When you can spend under £10 and get 95% of the solution, its a bit of an ask to spend another £100 to eliminate that very small amount of inaccuracy.


----------



## Scotford (Apr 24, 2014)

I suppose on a prosumer level, yeah. But when accuracy is harped on about so often, it strikes me as a tad odd.


----------



## Dylan (Dec 5, 2011)

I guess not everyone subscribes to the idea of total accuracy. But then you can buy a pergtamp which has a sharp edge incase that .05mm of 'untamped' grinds really matters to you.


----------



## jeebsy (May 5, 2013)

Scotford said:


> AWS all the (wait for it) ... weigh


I'll see your WEIGH scales, and raise you time and weigh:

  IMAG1358 by wjheenan, on Flickr


----------



## Scotford (Apr 24, 2014)

I'll see your timer/scale and raise you a gravimetric PB


----------



## StuartS (Jan 2, 2015)

I'll stick on a cut off yoghurt pot coffee catcher!


----------



## Taylor The Latte Boy (Dec 9, 2013)

The compensation method is still accurate, you just have to be aware. I use hario v60 scales at home which doesn't present this problem.


----------



## mremanxx (Dec 30, 2014)

I'll see your timer/scale and raise you a gravimetric PB

Don't know what that is but it sounds as though it came straight out of Star Trek, smashing


----------



## mremanxx (Dec 30, 2014)

Scotford said:


> I'll see your timer/scale and raise you a gravimetric PB
> 
> View attachment 11980


In the picture why two cups? Does each cup get 30g, if so does that mean 36g of coffee in basket(that's huge) always puzzled me this.


----------



## Dylan (Dec 5, 2011)

mremanxx said:


> In the picture why two cups? Does each cup get 30g, if so does that mean 36g of coffee in basket(that's huge) always puzzled me this.

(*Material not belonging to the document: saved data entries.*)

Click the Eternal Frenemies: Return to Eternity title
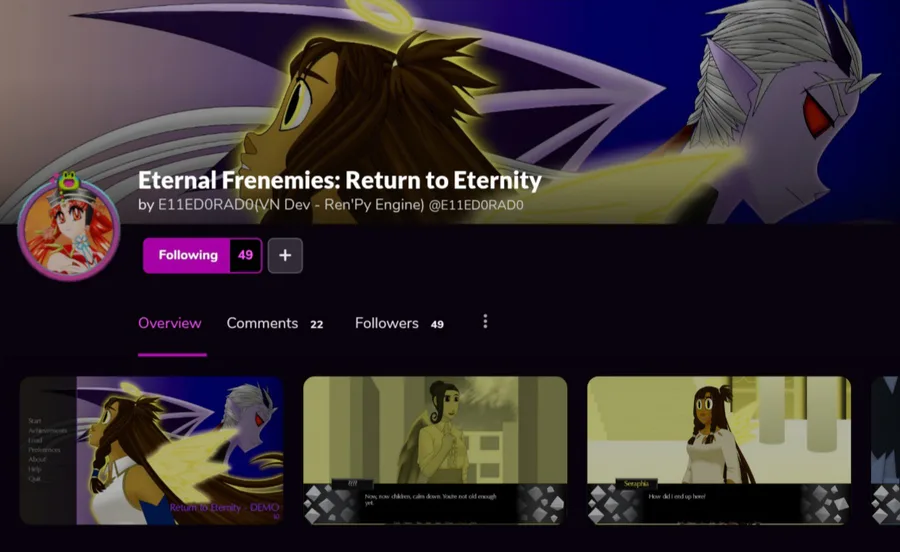 (340, 180)
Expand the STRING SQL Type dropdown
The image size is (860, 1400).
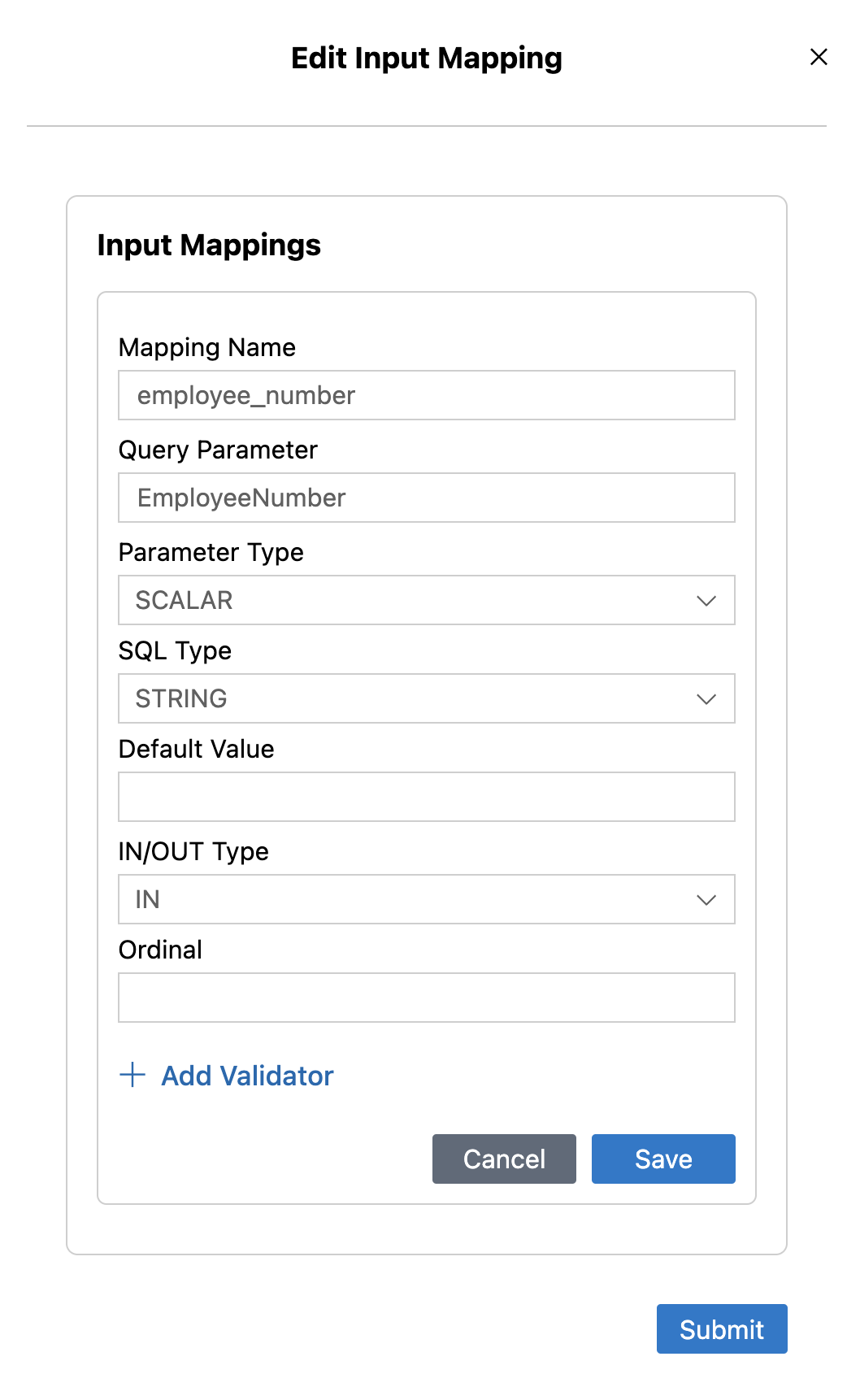[406, 698]
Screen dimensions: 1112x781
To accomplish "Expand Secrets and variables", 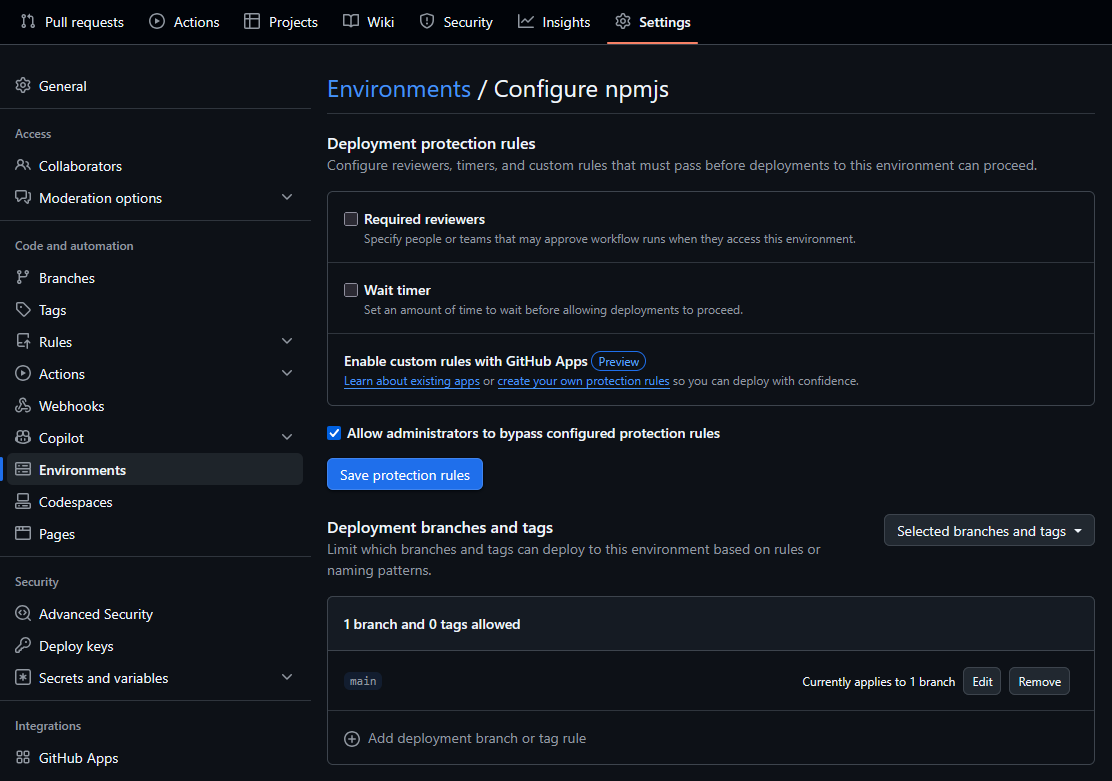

If it's two espressos then they would just get half each, a 'single' espresso is more in this range anyway, the 30g odd you extract from 18g at home is a double shot.


----------



## Scotford (Apr 24, 2014)

A 'double' dose is what goes into the basket. What comes out is a shot. Half of that is a single. Right there, that is a split shot.


----------



## mremanxx (Dec 30, 2014)

Scotford said:


> A 'double' dose is what goes into the basket. What comes out is a shot. Half of that is a single. Right there, that is a split shot.


This is what I struggle to get my head around, a normal espresso would be 9g in 30g out? but a double would be 18g in 30g out?

For people who only drink espresso and the values always quoted on here as a norm are 18g in 30g out that means they are drinking double espressos all the time? They must never bloody sleep.

And I presume that for a flat white would you normally use a double shot (18 in 30 out) or would you do a triple to keep the coffee taste?

You advice would be appreciated.


----------



## The Systemic Kid (Nov 23, 2012)

No - think ratios. 1:1.5 is ristretto territory; 1:2.0 is normale and 1.3.0 lungo.

Following these ratios, for an 18grm dose you would be looking to get 27grms, 36grms and 54grms shot weight out.


----------



## The Systemic Kid (Nov 23, 2012)

For a flat white - 27-30grms shot weight from an 18grm dose seems fine for a 160-180cc cup but it depends on personal taste preference and bean. I sometimes up the dose to 19-20grms when I think the bean is not cutting through the milk.


----------



## mremanxx (Dec 30, 2014)

The Systemic Kid said:


> For a flat white - 27-30grms shot weight from an 18grm dose seems fine for a 160-180cc cup but it depends on personal taste preference and bean. I sometimes up the dose to 19-20grms when I think the bean is not cutting through the milk.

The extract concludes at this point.